Es un cambio importante respecto de la narrativa que BP impulsó durante los años de mayor entusiasmo por la transición energética acelerada, cuando buscó posicionarse como una “integrated energy company”. Aquella estrategia apuntaba a ampliar el portafolio más allá del oil & gas, con mayor exposición a renovables y negocios bajos en carbono.

El nuevo esquema sugiere una corrección: BP mantiene opciones de transición, pero ya no organiza su identidad corporativa alrededor de ellas.

El giro de Meg O’Neill

Meg O’Neill asumió como CEO el 1 de abril de 2026, tras su paso por Woodside Energy y una extensa trayectoria previa en ExxonMobil. Su perfil está asociado a disciplina de capital, eficiencia operativa y ejecución industrial.

Su llegada se produjo después de la salida de Murray Auchincloss, en un contexto de presión de inversores por el desempeño bursátil y por una estrategia energética que parte del mercado consideraba demasiado ambiciosa, compleja y alejada del negocio principal.

BP ya había iniciado una simplificación en 2024, cuando redujo su equipo ejecutivo. Pero la decisión actual va más lejos: reordena la compañía bajo una lógica clásica de upstream y downstream, y reduce el peso estructural de las renovables dentro del portafolio.

Una señal para la industria global

El movimiento de BP no puede leerse de manera aislada.

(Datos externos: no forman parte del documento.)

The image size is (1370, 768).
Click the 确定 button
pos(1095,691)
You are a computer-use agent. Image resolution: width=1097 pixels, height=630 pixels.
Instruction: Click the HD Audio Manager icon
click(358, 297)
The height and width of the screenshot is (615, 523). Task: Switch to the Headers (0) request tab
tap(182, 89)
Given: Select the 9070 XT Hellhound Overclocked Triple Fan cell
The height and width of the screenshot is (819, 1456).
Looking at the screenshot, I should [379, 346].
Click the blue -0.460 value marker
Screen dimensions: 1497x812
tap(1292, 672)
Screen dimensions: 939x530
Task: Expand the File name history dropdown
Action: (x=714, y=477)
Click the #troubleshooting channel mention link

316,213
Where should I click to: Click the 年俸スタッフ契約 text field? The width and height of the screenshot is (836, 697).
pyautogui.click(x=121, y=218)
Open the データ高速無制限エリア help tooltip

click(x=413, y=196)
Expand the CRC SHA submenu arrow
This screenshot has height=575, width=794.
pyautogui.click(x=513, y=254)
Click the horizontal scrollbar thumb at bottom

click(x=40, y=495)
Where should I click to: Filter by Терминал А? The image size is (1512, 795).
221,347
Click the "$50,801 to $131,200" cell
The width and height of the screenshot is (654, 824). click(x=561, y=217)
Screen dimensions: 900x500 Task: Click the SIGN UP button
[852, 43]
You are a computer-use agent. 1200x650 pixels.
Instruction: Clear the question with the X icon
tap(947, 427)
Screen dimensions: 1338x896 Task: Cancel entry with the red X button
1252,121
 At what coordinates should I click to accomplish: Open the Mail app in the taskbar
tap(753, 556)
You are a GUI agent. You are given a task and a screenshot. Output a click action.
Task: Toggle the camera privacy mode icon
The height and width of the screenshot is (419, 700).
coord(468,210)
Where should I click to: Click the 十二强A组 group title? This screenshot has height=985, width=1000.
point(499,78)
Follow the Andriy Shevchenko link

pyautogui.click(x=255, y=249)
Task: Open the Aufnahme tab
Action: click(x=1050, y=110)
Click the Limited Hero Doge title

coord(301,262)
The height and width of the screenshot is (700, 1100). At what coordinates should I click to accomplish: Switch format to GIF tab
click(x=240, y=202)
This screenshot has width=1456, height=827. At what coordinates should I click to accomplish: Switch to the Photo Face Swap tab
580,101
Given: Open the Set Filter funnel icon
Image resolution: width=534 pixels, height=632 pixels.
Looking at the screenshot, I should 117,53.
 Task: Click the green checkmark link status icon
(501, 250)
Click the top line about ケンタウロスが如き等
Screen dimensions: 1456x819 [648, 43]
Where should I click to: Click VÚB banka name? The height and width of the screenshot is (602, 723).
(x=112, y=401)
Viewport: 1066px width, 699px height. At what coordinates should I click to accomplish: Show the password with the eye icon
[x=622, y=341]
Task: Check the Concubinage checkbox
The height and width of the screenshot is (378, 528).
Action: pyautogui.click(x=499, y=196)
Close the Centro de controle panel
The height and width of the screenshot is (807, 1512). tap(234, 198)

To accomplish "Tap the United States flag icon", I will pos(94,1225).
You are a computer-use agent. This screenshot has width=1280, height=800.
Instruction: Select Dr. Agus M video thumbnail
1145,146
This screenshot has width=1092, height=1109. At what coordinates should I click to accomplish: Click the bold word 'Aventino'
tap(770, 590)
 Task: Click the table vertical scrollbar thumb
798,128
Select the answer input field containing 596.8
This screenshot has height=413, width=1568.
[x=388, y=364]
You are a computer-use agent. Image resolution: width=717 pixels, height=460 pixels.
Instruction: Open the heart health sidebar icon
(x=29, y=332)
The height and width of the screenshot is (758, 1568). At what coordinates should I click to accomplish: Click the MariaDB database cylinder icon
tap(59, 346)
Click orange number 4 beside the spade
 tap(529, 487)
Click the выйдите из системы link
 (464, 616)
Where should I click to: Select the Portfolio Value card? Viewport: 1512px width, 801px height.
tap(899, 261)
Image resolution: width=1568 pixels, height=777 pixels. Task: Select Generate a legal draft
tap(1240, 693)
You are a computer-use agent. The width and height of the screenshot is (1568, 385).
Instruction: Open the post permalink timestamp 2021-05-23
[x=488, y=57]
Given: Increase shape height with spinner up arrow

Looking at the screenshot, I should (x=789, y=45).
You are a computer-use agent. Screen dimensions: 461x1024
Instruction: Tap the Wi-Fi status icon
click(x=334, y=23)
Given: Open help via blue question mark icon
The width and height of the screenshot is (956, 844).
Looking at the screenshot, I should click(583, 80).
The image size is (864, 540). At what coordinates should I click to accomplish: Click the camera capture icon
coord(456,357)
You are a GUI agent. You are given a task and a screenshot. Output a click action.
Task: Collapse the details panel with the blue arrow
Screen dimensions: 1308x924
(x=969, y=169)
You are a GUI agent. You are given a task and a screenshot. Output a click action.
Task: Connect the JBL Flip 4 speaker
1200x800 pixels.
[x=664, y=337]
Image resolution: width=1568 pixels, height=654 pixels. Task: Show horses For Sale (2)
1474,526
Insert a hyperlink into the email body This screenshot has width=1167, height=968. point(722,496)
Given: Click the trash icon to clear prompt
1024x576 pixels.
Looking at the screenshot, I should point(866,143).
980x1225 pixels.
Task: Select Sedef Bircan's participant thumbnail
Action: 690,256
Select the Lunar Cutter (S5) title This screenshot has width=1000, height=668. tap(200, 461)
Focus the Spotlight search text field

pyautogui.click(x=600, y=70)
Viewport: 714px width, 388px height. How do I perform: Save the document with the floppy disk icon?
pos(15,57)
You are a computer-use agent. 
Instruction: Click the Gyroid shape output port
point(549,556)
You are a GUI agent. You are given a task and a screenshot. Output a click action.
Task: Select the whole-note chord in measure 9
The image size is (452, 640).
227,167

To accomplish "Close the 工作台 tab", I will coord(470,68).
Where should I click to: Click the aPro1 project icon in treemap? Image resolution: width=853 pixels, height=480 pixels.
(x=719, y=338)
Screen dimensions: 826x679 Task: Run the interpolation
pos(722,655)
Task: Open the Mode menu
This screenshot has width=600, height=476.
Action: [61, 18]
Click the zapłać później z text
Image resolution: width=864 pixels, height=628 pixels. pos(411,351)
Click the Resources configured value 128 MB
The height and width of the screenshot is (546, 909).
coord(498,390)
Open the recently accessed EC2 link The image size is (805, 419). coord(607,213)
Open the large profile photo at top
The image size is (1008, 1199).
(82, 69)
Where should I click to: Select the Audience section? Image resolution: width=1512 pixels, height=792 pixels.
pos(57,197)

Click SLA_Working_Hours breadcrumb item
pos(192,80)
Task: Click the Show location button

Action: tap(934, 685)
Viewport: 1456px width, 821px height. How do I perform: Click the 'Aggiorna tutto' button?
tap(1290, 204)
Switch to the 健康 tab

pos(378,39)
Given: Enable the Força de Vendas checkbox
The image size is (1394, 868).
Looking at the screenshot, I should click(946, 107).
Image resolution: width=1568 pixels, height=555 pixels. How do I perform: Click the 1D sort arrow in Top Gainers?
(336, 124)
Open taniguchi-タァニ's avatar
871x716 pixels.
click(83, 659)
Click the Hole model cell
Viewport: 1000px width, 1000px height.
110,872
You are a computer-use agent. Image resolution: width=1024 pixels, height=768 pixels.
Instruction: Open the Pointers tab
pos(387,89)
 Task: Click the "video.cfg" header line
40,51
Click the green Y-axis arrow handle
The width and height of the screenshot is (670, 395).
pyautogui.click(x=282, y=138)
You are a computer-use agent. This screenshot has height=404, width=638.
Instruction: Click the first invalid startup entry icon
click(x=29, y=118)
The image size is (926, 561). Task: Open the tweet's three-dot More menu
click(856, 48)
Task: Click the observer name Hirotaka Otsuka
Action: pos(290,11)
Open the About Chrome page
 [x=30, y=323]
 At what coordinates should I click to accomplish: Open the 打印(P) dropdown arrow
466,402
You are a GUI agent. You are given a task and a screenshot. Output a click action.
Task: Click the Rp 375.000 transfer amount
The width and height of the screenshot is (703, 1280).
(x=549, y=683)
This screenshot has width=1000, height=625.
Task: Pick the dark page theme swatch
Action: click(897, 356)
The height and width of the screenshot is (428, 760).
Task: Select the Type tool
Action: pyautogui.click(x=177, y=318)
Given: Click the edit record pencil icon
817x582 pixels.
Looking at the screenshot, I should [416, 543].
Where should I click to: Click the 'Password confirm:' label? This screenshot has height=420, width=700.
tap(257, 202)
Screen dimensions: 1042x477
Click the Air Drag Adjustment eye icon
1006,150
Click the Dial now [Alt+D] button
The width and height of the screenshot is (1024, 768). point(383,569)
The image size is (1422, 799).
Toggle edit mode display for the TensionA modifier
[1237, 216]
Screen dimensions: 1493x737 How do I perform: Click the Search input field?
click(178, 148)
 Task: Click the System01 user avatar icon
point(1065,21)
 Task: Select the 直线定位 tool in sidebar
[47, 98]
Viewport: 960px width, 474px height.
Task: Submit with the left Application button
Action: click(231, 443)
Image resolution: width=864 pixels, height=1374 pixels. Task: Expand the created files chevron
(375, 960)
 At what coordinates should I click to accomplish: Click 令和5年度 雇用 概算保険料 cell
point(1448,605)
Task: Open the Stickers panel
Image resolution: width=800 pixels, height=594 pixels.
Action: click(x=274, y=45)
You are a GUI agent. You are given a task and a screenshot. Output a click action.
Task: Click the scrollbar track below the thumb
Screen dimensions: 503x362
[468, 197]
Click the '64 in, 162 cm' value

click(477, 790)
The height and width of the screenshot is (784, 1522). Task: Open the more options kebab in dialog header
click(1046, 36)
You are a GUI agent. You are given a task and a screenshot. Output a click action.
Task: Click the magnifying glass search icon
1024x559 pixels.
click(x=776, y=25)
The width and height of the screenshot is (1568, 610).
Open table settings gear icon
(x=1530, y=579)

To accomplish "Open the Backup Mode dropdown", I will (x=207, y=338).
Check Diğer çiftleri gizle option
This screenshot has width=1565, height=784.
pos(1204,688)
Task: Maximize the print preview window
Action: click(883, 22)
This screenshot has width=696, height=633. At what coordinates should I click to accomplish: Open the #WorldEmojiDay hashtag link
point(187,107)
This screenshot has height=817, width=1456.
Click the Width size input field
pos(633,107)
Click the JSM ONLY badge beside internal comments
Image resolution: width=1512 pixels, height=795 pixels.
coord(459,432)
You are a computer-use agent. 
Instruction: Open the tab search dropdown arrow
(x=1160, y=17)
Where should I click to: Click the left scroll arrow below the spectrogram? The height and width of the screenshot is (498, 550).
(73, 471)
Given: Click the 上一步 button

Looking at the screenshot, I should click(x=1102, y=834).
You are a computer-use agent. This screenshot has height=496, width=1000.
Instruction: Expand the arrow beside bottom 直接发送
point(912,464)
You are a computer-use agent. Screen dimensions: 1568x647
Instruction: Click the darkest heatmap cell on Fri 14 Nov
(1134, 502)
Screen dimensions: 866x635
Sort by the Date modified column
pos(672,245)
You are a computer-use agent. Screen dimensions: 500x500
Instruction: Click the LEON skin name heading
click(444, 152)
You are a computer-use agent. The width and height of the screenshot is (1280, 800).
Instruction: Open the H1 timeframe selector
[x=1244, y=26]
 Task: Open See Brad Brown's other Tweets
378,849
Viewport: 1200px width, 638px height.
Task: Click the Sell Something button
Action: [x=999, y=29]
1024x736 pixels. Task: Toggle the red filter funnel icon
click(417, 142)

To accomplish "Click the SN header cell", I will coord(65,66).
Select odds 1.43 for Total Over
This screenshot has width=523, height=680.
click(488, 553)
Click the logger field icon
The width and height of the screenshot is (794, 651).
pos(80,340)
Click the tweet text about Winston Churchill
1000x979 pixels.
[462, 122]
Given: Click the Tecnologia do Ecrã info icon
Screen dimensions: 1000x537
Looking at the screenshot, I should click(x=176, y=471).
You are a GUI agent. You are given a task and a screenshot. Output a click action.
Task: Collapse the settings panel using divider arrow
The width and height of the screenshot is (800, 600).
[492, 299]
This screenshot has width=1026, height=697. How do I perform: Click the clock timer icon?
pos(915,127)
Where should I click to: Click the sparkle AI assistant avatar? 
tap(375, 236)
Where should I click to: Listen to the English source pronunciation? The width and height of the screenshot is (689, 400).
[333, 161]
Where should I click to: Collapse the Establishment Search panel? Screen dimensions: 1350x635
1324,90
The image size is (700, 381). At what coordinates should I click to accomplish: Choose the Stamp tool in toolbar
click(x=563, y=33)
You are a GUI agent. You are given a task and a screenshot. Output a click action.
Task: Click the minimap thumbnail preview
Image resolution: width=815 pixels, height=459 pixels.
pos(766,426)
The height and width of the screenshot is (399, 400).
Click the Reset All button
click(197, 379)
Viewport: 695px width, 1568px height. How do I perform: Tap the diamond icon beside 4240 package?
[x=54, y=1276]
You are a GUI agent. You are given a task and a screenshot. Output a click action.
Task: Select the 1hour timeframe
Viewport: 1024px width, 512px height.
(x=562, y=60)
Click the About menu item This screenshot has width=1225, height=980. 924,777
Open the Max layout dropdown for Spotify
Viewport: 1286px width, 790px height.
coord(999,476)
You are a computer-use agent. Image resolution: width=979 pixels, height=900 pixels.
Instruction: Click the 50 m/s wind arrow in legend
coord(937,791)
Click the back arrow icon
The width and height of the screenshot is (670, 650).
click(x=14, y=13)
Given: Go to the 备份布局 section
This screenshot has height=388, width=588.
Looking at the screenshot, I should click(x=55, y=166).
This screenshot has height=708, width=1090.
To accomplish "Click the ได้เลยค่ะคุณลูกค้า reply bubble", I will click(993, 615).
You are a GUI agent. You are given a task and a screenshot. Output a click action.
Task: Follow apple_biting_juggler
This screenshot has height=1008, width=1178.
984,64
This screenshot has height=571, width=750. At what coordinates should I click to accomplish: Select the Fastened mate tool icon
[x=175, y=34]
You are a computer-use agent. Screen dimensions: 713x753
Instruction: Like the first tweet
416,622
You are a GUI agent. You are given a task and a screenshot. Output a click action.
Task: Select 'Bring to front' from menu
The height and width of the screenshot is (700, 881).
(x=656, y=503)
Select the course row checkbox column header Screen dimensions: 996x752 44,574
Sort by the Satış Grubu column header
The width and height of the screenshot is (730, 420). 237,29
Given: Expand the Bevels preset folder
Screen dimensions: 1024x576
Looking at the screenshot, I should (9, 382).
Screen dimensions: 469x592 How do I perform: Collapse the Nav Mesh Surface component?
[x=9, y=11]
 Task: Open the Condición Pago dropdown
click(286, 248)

Forma parte de una tendencia más amplia entre las grandes petroleras: más foco en rentabilidad, generación de caja, gas, shale, trading, infraestructura y disciplina de capital.

Para Argentina, el anuncio no implica un cambio directo. BP no es hoy un jugador relevante en el upstream local ni tiene una posición significativa en Vaca Muerta. Sin embargo, la señal global sí importa.

El mercado energético internacional parece estar premiando menos las promesas de transición acelerada y más los proyectos capaces de generar retornos concretos. Para un país que busca posicionarse en shale oil, gas natural y GNL, ese cambio de humor puede influir en la forma en que los inversores evalúan riesgo, escala y competitividad.

Volver a lo básico

La reorganización de BP marca un giro claro: menos complejidad, menos capas internas y menor centralidad para los proyectos renovables de gran capital.

La transición energética no queda fuera del mapa, pero pasa a ocupar un lugar más condicionado. Ya no aparece como el eje narrativo de la compañía, sino como una línea selectiva dentro de una petrolera que vuelve a apoyarse en petróleo, gas, refinación, trading y mercados finales.

En síntesis, BP no está saliendo de la transición. Está bajando el volumen de la apuesta renovable y recuperando una prioridad histórica: ejecutar mejor su negocio energético principal.